— start of Excerpted passage —
# Projector mount vibration



## doublejroc (Feb 5, 2011)

I've seen some projectors mounted to the ceiling in basements and as people walk on the floor above, the projector will vibrate and move. Any thoughts on how to resolve this issue?


----------



## tonyvdb (Sep 5, 2007)

Stiffen up the floor joists by laminating another beam to the existing ones. The mount will only be as stiff as the ceiling you mount it too.


----------



## 73shark (Jul 12, 2014)

If the builder omitted bridging, install it. It helps stiff the floor above. Bridging: X-bracing between floor joists, usually 1X4s. Can be purchase pre-cut.


----------



## doublejroc (Feb 5, 2011)

I will look into the cross bracing. Thanks guys! Let you know how it goes.


----------



## bgarcia17 (Jan 8, 2007)

....you just made me think about potential vibration from my ceiling-mounted IB. I am close to mounting my pj in that room. With it dropping down about 20", I now fear even a small vibration on the ceiling will translate to visible shake on the screen. Part of my reason for installing the pj was to have a big pic to match the big sound.
— end of Excerpted passage —
— start of Entries —
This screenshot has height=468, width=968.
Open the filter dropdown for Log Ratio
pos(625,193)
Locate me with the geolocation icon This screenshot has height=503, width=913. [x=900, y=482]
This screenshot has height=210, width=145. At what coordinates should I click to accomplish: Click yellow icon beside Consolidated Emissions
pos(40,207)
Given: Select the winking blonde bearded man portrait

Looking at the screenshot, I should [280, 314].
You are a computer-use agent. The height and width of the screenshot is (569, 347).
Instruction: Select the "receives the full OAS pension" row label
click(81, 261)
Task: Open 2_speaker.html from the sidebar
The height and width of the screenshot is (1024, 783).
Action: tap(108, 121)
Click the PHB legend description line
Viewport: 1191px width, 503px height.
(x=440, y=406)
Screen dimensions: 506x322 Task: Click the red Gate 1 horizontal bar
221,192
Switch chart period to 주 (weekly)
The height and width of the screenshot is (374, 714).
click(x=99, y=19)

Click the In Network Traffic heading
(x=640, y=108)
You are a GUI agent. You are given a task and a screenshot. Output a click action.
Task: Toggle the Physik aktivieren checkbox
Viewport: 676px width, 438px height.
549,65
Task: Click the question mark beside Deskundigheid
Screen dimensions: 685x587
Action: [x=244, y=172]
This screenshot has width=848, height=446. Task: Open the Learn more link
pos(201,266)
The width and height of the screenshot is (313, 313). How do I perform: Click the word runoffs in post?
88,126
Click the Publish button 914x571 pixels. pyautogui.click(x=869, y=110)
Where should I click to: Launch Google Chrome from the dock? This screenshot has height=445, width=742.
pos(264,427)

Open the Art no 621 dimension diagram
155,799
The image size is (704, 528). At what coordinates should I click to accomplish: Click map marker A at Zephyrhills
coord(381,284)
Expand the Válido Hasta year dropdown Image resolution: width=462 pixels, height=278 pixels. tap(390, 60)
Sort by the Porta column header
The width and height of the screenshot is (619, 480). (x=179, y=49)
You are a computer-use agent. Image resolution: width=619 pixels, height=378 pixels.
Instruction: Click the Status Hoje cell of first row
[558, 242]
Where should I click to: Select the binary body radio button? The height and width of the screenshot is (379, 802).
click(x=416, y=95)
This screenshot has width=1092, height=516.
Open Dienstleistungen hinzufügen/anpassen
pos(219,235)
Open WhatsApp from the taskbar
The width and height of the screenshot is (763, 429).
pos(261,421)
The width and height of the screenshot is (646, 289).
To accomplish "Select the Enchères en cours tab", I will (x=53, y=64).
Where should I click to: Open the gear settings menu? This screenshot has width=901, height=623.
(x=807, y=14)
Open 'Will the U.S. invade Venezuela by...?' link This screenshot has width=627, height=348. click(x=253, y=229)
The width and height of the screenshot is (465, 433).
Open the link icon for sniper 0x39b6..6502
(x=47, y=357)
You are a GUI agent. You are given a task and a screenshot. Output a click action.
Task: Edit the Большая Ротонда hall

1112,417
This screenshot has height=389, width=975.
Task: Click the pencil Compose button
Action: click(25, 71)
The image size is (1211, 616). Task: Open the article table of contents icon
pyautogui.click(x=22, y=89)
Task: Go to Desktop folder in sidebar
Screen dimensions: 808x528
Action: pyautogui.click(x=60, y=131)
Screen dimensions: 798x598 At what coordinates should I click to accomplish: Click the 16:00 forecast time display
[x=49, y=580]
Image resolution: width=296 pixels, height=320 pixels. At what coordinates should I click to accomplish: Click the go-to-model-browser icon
— end of Entries —
● Work to do
A - Reproduce word for word the part of the projector vibration thread starting at "## 73shark (Jul" and ending at "how it goes.".
B - Name every distinct username that posts in the projector vibration thread.
C - Answer these questions from the projector vibration thread:
(i) What does tonyvdb suggest laminating to the existing floor joists?
(ii) What lumber is usually used for bridging, according to 73shark?
(iii) About how far does bgarcia17's projector drop down from the ceiling?
The records above are separate material, apart from the projector vibration thread.

● Answers in order
A -
## 73shark (Jul 12, 2014)

If the builder omitted bridging, install it. It helps stiff the floor above. Bridging: X-bracing between floor joists, usually 1X4s. Can be purchase pre-cut.


----------



## doublejroc (Feb 5, 2011)

I will look into the cross bracing. Thanks guys! Let you know how it goes.

B -
doublejroc
tonyvdb
73shark
bgarcia17

C -
(i) Another beam.
(ii) 1X4s.
(iii) About 20 inches.